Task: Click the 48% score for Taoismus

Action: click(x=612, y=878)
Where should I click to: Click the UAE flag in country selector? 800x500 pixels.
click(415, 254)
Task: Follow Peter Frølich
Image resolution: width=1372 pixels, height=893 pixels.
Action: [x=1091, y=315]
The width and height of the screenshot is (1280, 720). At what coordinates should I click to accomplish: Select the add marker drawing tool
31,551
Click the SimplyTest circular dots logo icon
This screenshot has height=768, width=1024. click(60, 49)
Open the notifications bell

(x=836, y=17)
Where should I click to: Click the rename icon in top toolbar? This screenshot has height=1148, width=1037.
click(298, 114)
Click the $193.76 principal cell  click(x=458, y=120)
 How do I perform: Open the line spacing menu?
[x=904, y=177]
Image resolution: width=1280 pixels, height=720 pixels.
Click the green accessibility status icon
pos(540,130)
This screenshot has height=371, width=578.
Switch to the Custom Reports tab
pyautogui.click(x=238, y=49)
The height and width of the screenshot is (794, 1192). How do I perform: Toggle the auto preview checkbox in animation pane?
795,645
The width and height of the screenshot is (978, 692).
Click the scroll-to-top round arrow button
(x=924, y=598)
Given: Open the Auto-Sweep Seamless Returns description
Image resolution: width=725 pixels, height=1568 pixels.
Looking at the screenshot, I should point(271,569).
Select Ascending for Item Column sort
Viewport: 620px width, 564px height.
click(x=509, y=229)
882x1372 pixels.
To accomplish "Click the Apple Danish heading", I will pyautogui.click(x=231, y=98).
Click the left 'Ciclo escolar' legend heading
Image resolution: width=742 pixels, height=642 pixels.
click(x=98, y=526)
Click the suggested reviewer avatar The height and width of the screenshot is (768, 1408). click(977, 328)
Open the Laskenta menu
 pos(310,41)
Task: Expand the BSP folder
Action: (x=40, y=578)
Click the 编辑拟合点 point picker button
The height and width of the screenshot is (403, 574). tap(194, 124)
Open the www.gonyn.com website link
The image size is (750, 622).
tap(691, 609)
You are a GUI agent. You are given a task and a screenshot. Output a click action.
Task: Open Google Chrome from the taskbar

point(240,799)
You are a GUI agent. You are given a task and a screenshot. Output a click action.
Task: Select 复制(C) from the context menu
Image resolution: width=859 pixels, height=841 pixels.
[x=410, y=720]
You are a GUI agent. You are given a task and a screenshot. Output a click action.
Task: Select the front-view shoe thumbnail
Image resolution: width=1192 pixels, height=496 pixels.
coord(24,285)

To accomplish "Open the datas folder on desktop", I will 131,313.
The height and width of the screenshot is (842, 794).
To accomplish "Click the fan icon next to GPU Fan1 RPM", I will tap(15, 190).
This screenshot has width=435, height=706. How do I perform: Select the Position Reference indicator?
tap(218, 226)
════════════════════
**Assignment:**
Reply with the lines from the first line of the entries through the line that contains "882x1372 pixels.", repeated exactly with both ends kept, and with nothing else.

**Answer to this task:**
Task: Click the 48% score for Taoismus

Action: click(x=612, y=878)
Where should I click to: Click the UAE flag in country selector? 800x500 pixels.
click(415, 254)
Task: Follow Peter Frølich
Image resolution: width=1372 pixels, height=893 pixels.
Action: [x=1091, y=315]
The width and height of the screenshot is (1280, 720). At what coordinates should I click to accomplish: Select the add marker drawing tool
31,551
Click the SimplyTest circular dots logo icon
This screenshot has height=768, width=1024. click(60, 49)
Open the notifications bell

(x=836, y=17)
Where should I click to: Click the rename icon in top toolbar? This screenshot has height=1148, width=1037.
click(298, 114)
Click the $193.76 principal cell  click(x=458, y=120)
 How do I perform: Open the line spacing menu?
[x=904, y=177]
Image resolution: width=1280 pixels, height=720 pixels.
Click the green accessibility status icon
pos(540,130)
This screenshot has height=371, width=578.
Switch to the Custom Reports tab
pyautogui.click(x=238, y=49)
The height and width of the screenshot is (794, 1192). How do I perform: Toggle the auto preview checkbox in animation pane?
795,645
The width and height of the screenshot is (978, 692).
Click the scroll-to-top round arrow button
(x=924, y=598)
Given: Open the Auto-Sweep Seamless Returns description
Image resolution: width=725 pixels, height=1568 pixels.
Looking at the screenshot, I should point(271,569).
Select Ascending for Item Column sort
Viewport: 620px width, 564px height.
click(x=509, y=229)
882x1372 pixels.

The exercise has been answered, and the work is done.